Ели аккуратно, размеренно. Андор подцепил вилкой красноватый оковалок. Сидит прямо, глаза цепко изучают зал. Феанор тайком посматривал на брата. Три месяца на заставе изменили царевича. Когда-то длинные волосы теперь едва касались бровей, лицо приобрело жесткость – теперь ему стала привычнее хмурость, улыбка и беззаботность будут смотреться неестественно, наигранно. Синий кафтан застегнут на все петли, плотно облегает мощную фигуру, закатанные до локтя рукава оголили жилистые, словно обвитые корнями ясеня, руки. Андор всегда старался поступать справедливо, даже если это не шло ему на пользу. Старший с детства любил оружие. В отрочестве много ходил на охоту с князьями, а когда однажды собаки загнали вепря, бросился на него с кинжалом. Зверь задел правое плечо и, несмотря на усиленные занятия, рука поднималась не так легко, двигалась не так быстро. Брат выучился биться другой – так, что даже опытные воины принимали его за левшу.

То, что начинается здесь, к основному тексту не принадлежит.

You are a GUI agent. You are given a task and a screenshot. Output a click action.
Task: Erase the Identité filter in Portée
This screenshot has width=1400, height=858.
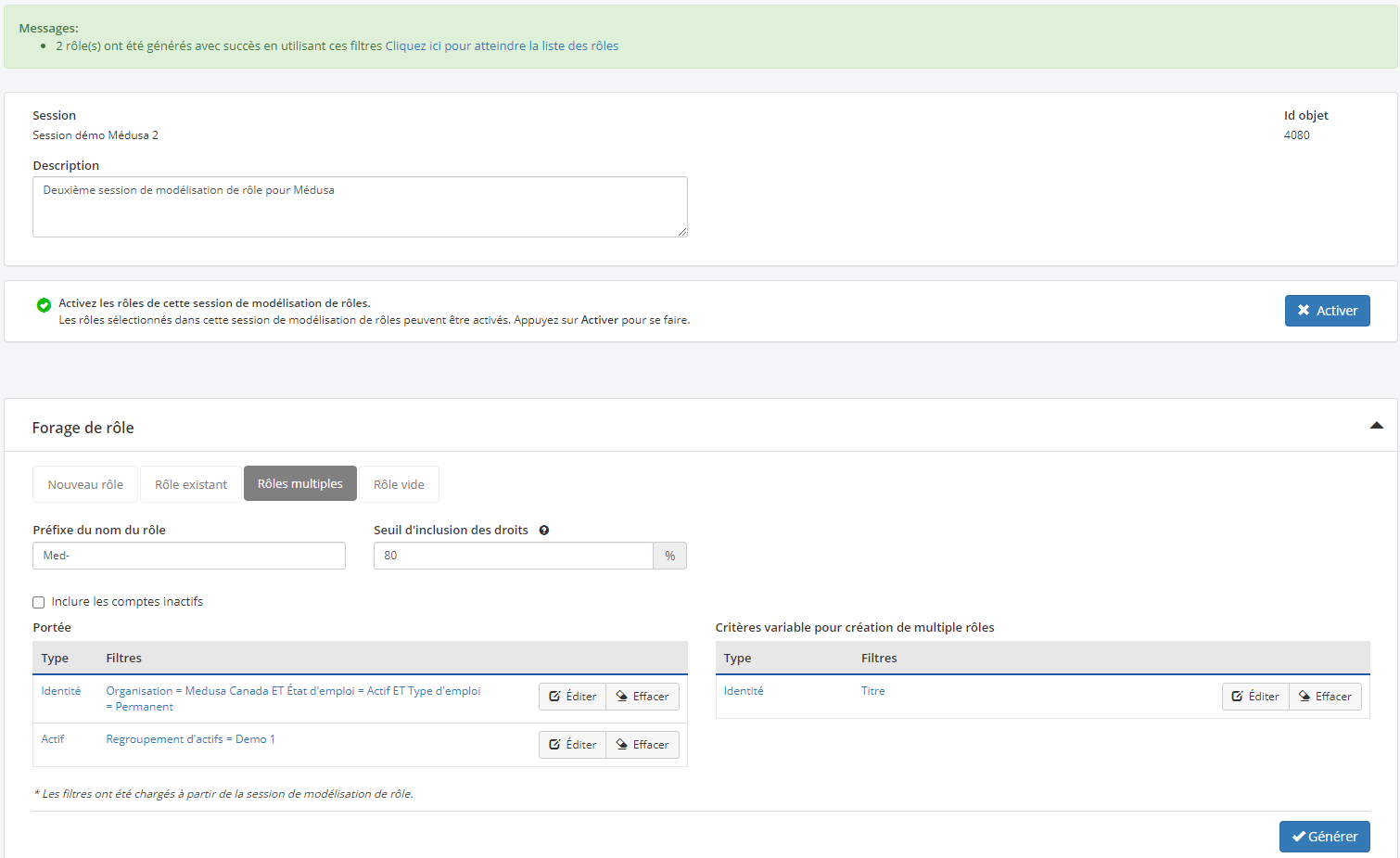tap(643, 697)
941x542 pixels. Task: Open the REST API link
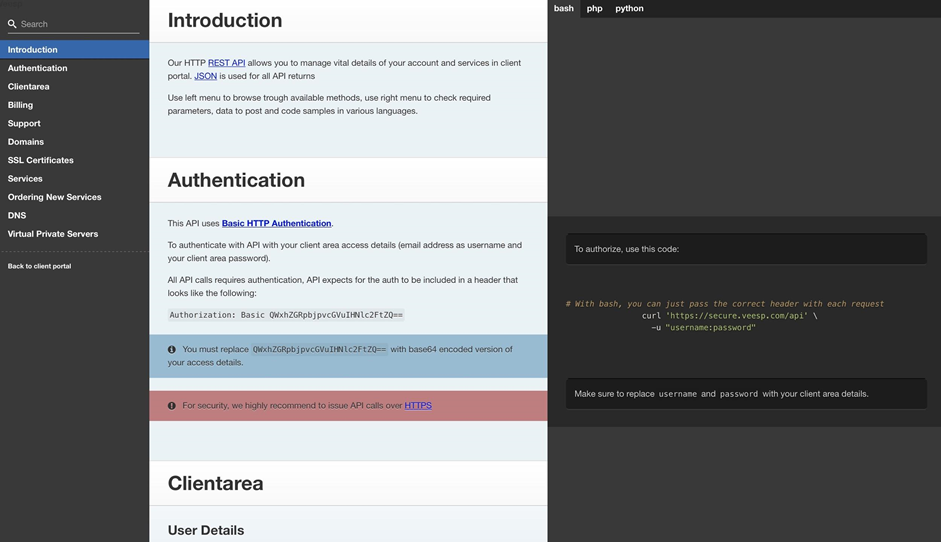click(226, 63)
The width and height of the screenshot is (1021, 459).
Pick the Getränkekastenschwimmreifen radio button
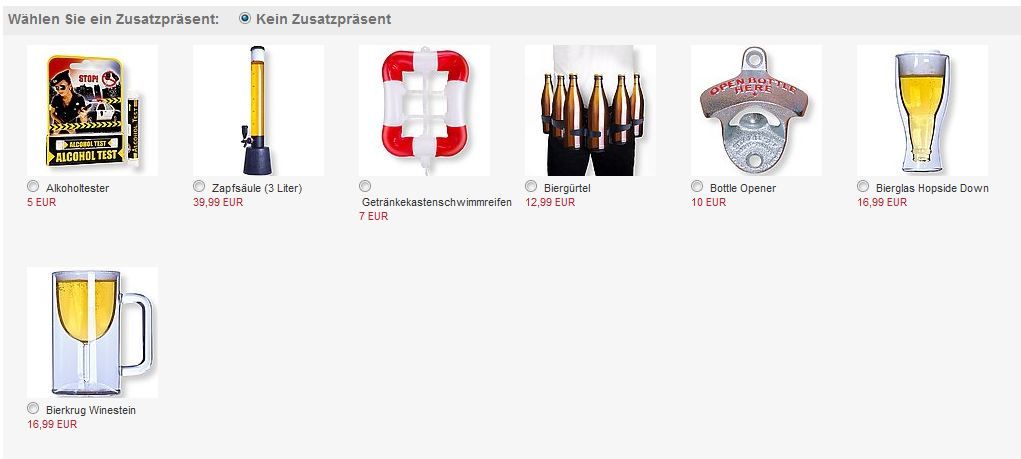coord(365,186)
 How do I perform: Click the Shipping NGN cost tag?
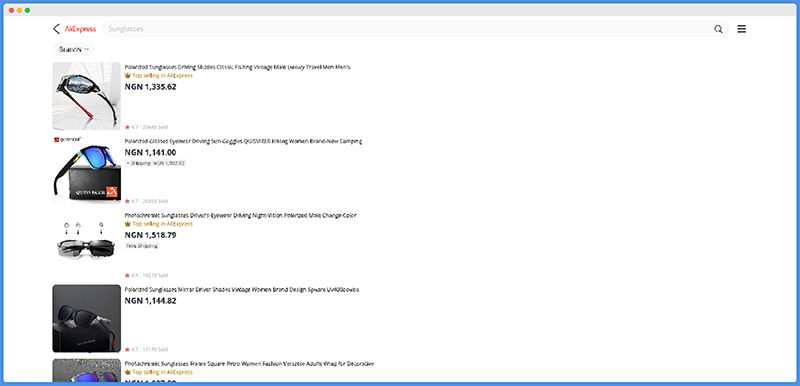click(x=156, y=163)
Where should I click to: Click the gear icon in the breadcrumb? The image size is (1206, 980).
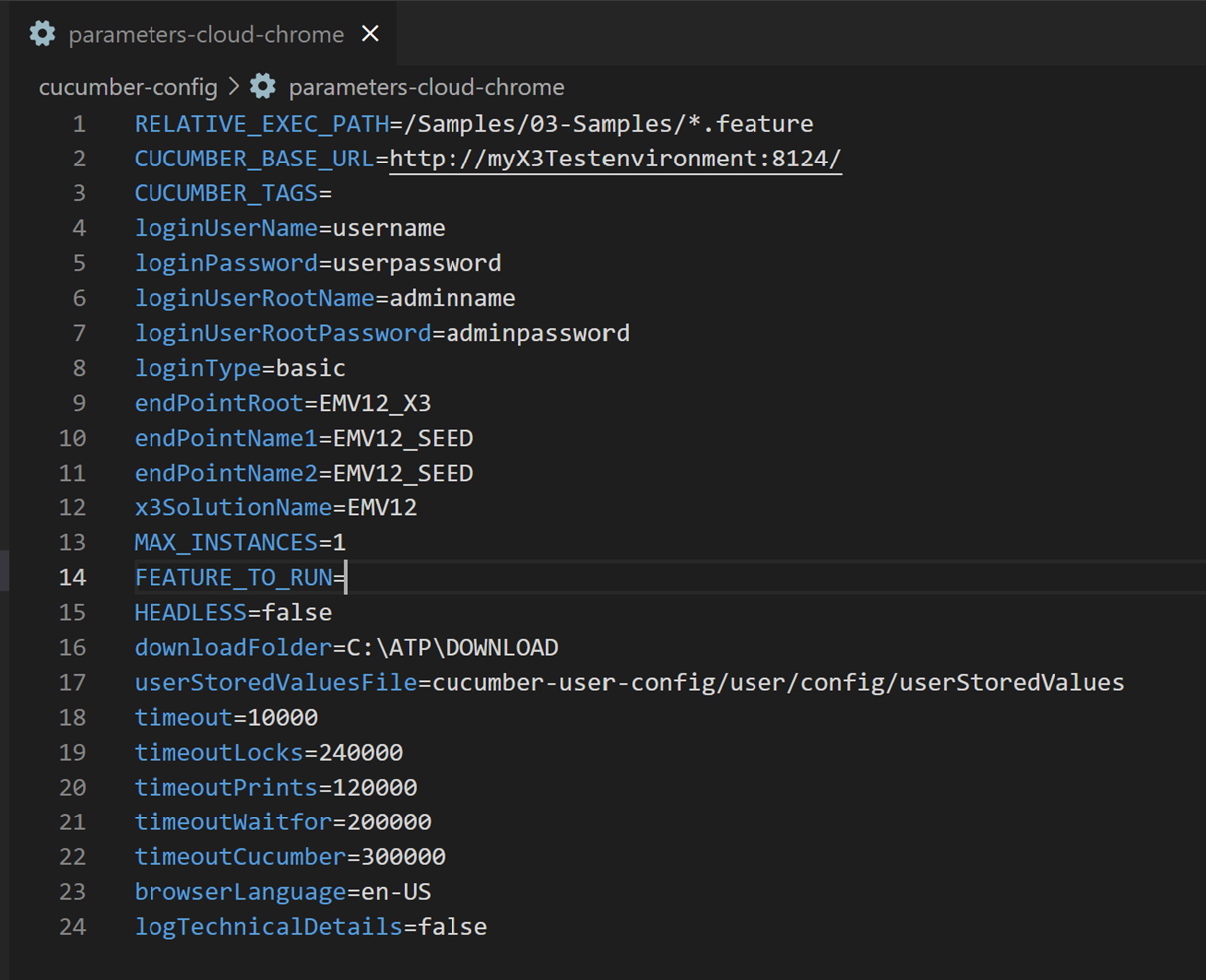tap(263, 87)
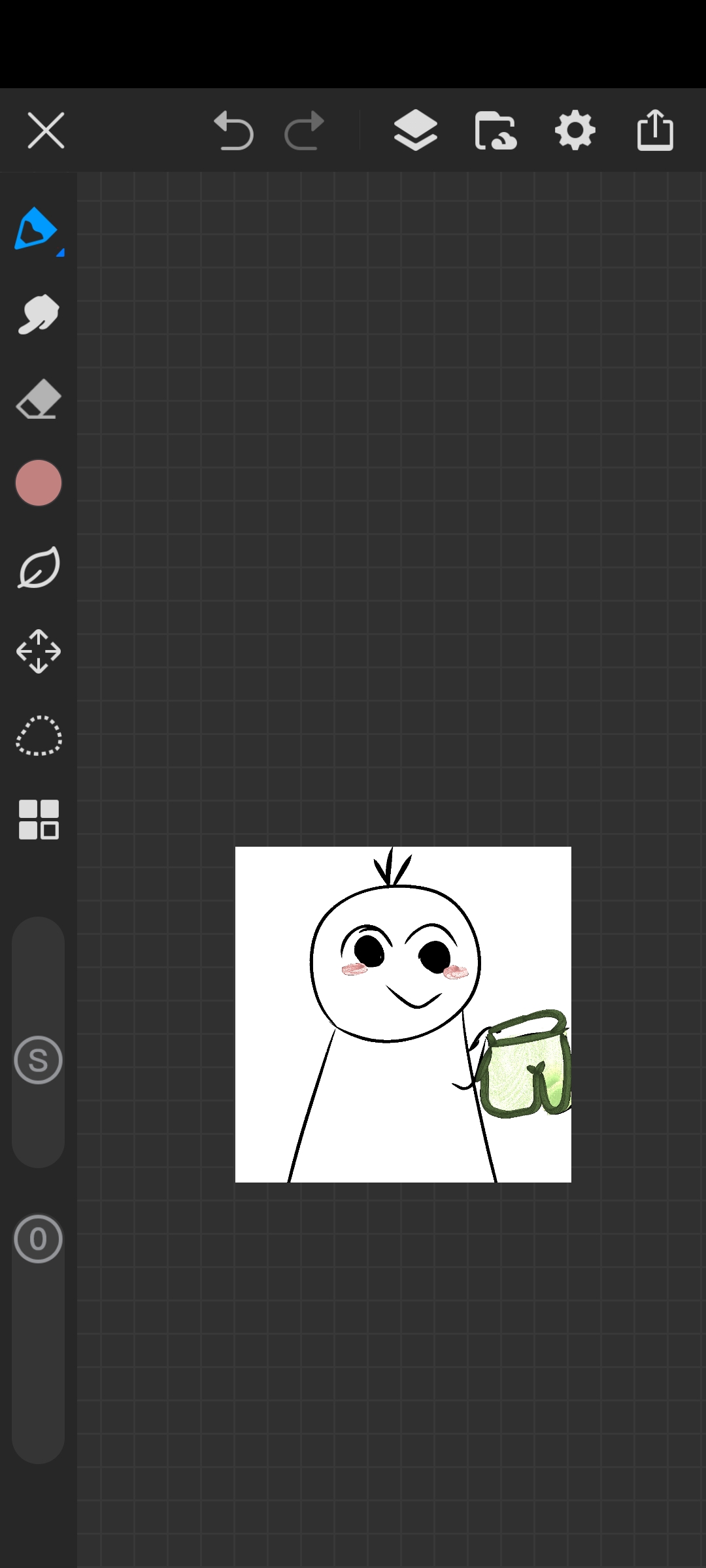Open the leaf-shaped stabilizer tool
This screenshot has height=1568, width=706.
[x=39, y=567]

Юноша кинул взгляд на брата с сестрой. Близнецы весело болтали, пригубляли свежевыжатое вино, поддерживали беседу с князьями и отцом. Лавьен надел лучший наряд. Серебристые кюлоты с плащом как одеяние сказочных эльфов, расшитая золотом красная суконная рубаха отражает колыхающиеся огоньки свечей. Гуяверку не заправлял, как обычно, а носил на выпуск, спереди раздвоилась на острые углы, а сзади едва прикрывала ягодицы. На шее поблескивала золотая цепь с семиугольником – символом Веллоэнса. Когда брат только вышел на пир, Феанор видел, как на лице Андора заиграли желваки, а в глазах вспыхнули искры гнева. Что поделаешь – середнячки родились с тягой к роскоши и славе.